RECORDS FOR THIS TASK section start
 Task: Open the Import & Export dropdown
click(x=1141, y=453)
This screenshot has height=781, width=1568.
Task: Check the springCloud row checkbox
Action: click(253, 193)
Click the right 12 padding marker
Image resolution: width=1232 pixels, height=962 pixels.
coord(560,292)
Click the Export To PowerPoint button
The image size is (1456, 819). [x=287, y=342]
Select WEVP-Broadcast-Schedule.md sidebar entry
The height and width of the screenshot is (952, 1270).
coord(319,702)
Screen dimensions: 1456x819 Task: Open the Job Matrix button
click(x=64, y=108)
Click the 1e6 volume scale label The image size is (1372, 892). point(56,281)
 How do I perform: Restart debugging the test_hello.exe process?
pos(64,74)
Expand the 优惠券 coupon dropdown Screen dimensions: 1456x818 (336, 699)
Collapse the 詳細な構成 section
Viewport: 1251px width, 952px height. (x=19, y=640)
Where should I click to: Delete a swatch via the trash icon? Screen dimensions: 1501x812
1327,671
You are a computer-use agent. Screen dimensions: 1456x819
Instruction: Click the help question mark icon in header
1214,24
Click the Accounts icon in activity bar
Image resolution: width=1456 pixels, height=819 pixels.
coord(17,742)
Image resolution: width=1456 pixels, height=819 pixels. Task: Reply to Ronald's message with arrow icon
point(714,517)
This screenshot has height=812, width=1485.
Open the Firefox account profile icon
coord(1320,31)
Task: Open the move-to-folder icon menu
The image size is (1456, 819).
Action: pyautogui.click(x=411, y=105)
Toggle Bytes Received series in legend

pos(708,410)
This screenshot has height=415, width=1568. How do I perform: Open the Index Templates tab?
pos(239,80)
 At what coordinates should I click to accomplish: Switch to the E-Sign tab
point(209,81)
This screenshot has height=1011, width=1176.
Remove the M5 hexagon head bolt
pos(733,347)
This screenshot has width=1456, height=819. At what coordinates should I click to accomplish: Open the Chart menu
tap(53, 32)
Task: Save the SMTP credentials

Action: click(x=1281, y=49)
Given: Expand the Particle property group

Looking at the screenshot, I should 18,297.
RECORDS FOR THIS TASK section end
- [TASK DIRECTIONS] Give the entries again exactly as they stand.

- [TASK SOLUTION]
 Task: Open the Import & Export dropdown
click(x=1141, y=453)
This screenshot has height=781, width=1568.
Task: Check the springCloud row checkbox
Action: click(253, 193)
Click the right 12 padding marker
Image resolution: width=1232 pixels, height=962 pixels.
coord(560,292)
Click the Export To PowerPoint button
The image size is (1456, 819). [x=287, y=342]
Select WEVP-Broadcast-Schedule.md sidebar entry
The height and width of the screenshot is (952, 1270).
coord(319,702)
Screen dimensions: 1456x819 Task: Open the Job Matrix button
click(x=64, y=108)
Click the 1e6 volume scale label The image size is (1372, 892). point(56,281)
 How do I perform: Restart debugging the test_hello.exe process?
pos(64,74)
Expand the 优惠券 coupon dropdown Screen dimensions: 1456x818 (336, 699)
Collapse the 詳細な構成 section
Viewport: 1251px width, 952px height. (x=19, y=640)
Where should I click to: Delete a swatch via the trash icon? Screen dimensions: 1501x812
1327,671
You are a computer-use agent. Screen dimensions: 1456x819
Instruction: Click the help question mark icon in header
1214,24
Click the Accounts icon in activity bar
Image resolution: width=1456 pixels, height=819 pixels.
coord(17,742)
Image resolution: width=1456 pixels, height=819 pixels. Task: Reply to Ronald's message with arrow icon
point(714,517)
This screenshot has height=812, width=1485.
Open the Firefox account profile icon
coord(1320,31)
Task: Open the move-to-folder icon menu
The image size is (1456, 819).
Action: pyautogui.click(x=411, y=105)
Toggle Bytes Received series in legend

pos(708,410)
This screenshot has height=415, width=1568. How do I perform: Open the Index Templates tab?
pos(239,80)
 At what coordinates should I click to accomplish: Switch to the E-Sign tab
point(209,81)
This screenshot has height=1011, width=1176.
Remove the M5 hexagon head bolt
pos(733,347)
This screenshot has width=1456, height=819. At what coordinates should I click to accomplish: Open the Chart menu
tap(53, 32)
Task: Save the SMTP credentials

Action: click(x=1281, y=49)
Given: Expand the Particle property group

Looking at the screenshot, I should 18,297.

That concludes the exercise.